A senior Labour peer has been sacked as shadow Brexit minister for saying Jeremy Corbyn was leading the party with a “bunker mentality”.
At a meeting of the centre-left Labour First group earlier this week, Baroness Hayter was reported to have said: “Those of you who haven’t [read the book] will have seen the film Bunker, about the last days of Hitler, where you stop receiving any information into the inner group which suggests that things are not going the way you want.”
The peer was critical of Mr Corbyn’s inner circle, who she claimed had refused to give the party’s ruling National Executive Committee key information on party finances, membership figures and anti-Semitism data.
CUFI Thought:
It is important to point out that Baroness Hayter did not compare Corbyn or his leadership team to Hitler or the Nazis, but used them as an example of what “bunker mentality” is.
The Labour party were swift in their response and twisted her words to sound like she accused Corbyn of being like Hitler. This is a line the media have also used in misleading headlines to help spread this falsehood.
It is shocking that a Labour peer who has served her party for years can be sacked immediately for this, yet when Ken Livingstone made numerous comparisons to Hitler and Zionists, which alienated a large number of Labour supporters and the vast majority of Jews in Britain (not to mention being anti-Semitic), he was not sacked at all. In fact, he stepped down after two-years of inaction by the leadership.
This shows a shocking double standard and, in fact, proves the point that Corbyn’s leadership is employing a “bunker mentality”.
Regardless of the context, a Labour spokesman described her remarks as “deeply offensive”.
“Dianne Hayter has been sacked from her frontbench position with immediate effect for her deeply offensive remarks about Jeremy Corbyn and his office,” the spokesperson said.

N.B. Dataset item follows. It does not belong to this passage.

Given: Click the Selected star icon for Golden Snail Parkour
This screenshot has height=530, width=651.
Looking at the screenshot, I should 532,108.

“To compare the Labour leader and Labour Party staff working to elect a Labour government to the Nazi regime is truly contemptible, and grossly insensitive to Jewish staff in particular.”

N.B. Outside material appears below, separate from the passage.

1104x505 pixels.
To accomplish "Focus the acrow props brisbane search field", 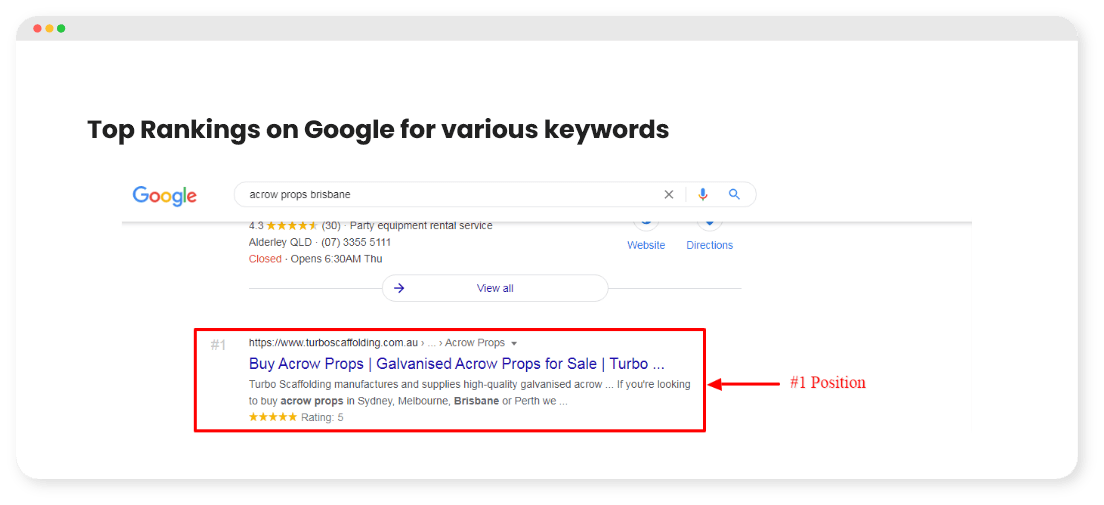I will [x=451, y=194].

The peer remains Labour’s elected deputy leader in the House of Lords.
The BBC’s assistant political editor Norman Smith made the observation that “at first glance” it looked as if Mr Corbyn was cracking down on the type of language used by Baroness Hayter.
“But the person who made those comments has been one of the those more prominent critics of Mr Corbyn,” he said.

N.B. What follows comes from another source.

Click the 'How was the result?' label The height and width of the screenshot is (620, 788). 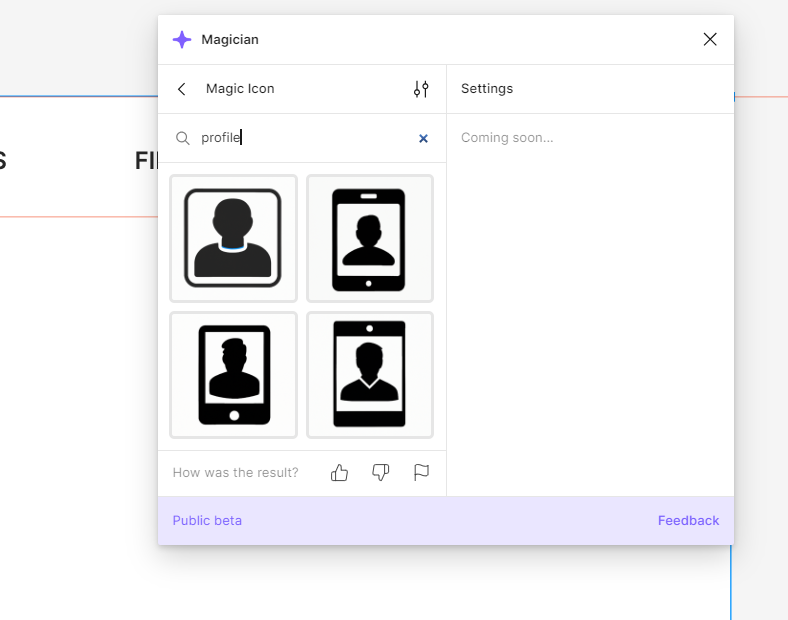coord(235,472)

“What this will look like is Mr Corbyn wanting to take out some of his more prominent critics.”
Labour MP Wes Streeting, tweeted that the sacking was a “gross over-reaction” to the comments, but said it did “reinforce what she did describe, which was a bunker mentality at the top”.
“Nice to know that swift action is taken to protect Jeremy Corbyn’s feelings, but shame we can’t act against racists,” he said.